A workflow is created.
In DataStudio, development operations are performed on different development engines based on workflows. You must create a workflow before you can create a node. For more information, see Create a workflow.
Precautions
Each time a PAI DLC node is run, a new DLC task is generated on the DLC platform of PAI. To prevent multiple tasks that have the same name from being generated in PAI when you use DataWorks to periodically schedule PAI DLC nodes, we recommend that you configure an appropriate scheduling cycle based on your business requirements when you develop DLC tasks in DataWorks. We also recommend that you add a datetime variable to the task name and assign a time-based scheduling parameter to the variable as a value. This way, you can add a date and time to the task name. For more information, see the Step 2: Develop a PAI DLC task section in this topic.

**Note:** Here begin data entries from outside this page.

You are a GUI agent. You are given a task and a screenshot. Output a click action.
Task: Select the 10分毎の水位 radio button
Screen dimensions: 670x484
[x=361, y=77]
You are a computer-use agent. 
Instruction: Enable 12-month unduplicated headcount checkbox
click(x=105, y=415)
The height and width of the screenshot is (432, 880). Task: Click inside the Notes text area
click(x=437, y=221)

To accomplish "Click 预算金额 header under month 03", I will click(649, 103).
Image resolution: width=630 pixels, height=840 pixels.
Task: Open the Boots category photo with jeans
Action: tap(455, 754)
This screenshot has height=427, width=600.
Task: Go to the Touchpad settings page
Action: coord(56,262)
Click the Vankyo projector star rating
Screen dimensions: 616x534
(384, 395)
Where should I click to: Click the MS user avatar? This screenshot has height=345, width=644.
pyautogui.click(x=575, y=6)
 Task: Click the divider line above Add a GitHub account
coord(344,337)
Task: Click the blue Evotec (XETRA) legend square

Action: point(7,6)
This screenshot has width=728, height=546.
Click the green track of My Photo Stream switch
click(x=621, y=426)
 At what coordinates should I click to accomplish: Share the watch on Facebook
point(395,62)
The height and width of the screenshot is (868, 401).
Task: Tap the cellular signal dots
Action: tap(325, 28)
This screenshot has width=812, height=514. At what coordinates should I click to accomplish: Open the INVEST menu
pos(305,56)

You cannot use the shared resource group for scheduling to run PAI DLC tasks.
The operations described in this topic are performed in the China (Shanghai) region. You can perform operations in other regions based on the instructions displayed in the DataWorks console.
Step 1: Create a PAI DLC node
Go to the DataStudio page.
Log on to the DataWorks console. In the top navigation bar, select the desired region. In the left-side navigation pane, choose . On the page that appears, select the desired workspace from the drop-down list and click Go to Data Development.
On the DataStudio page, find the desired workflow, right-click the workflow name, and then choose
.In the Create Node dialog box, configure the Name parameter and click Confirm. Then, you can use the node to develop tasks and configure task scheduling properties.
Step 2: Develop a PAI DLC task
Develop task code: Simple example
On the configuration tab of the PAI DLC node, you can use one of the following methods to write DLC task code:
Write task code based on an existing DLC task.
You can load a DLC task that is created in PAI by task name. After you load the task, the DLC node editor generates node code based on the configurations of the task in PAI. Then, you can modify task configurations based on the code.
NoteIf you do not have the required permissions to load or create a task, follow the on-screen instructions to obtain the required permissions.
If no task is available, create a task in the PAI console. Various methods are provided for you to create a DLC task in PAI. You can select a method based on your business requirements. For more information, see Submit training jobs, Submit jobs by using the SDK for Python, and Submit jobs by using CLIs.
Directly write DLC task code.
In the code editor of the PAI DLC node in DataWorks, write task code based on your business requirements.
After you write and run the task code, a new DLC task is generated in PAI based on the task code. Sample task code:
dlc submit xgboostjob \ #Submit a DLC task.
--name=wsytest_pai04_XGBoost \ #The name of the DLC task. We recommend that you use a variable name or a node name in DataWorks.
--command='echo '\''${Variable}'\'';' \ #The command to run in the DLC task.
--workspace_id=80593 \ #The workspace in which you want to run the DLC task.
--priority=1 \ #The task priority. Valid values: 1 to 9. The value 1 specifies the lowest priority. The value 9 specifies the highest priority.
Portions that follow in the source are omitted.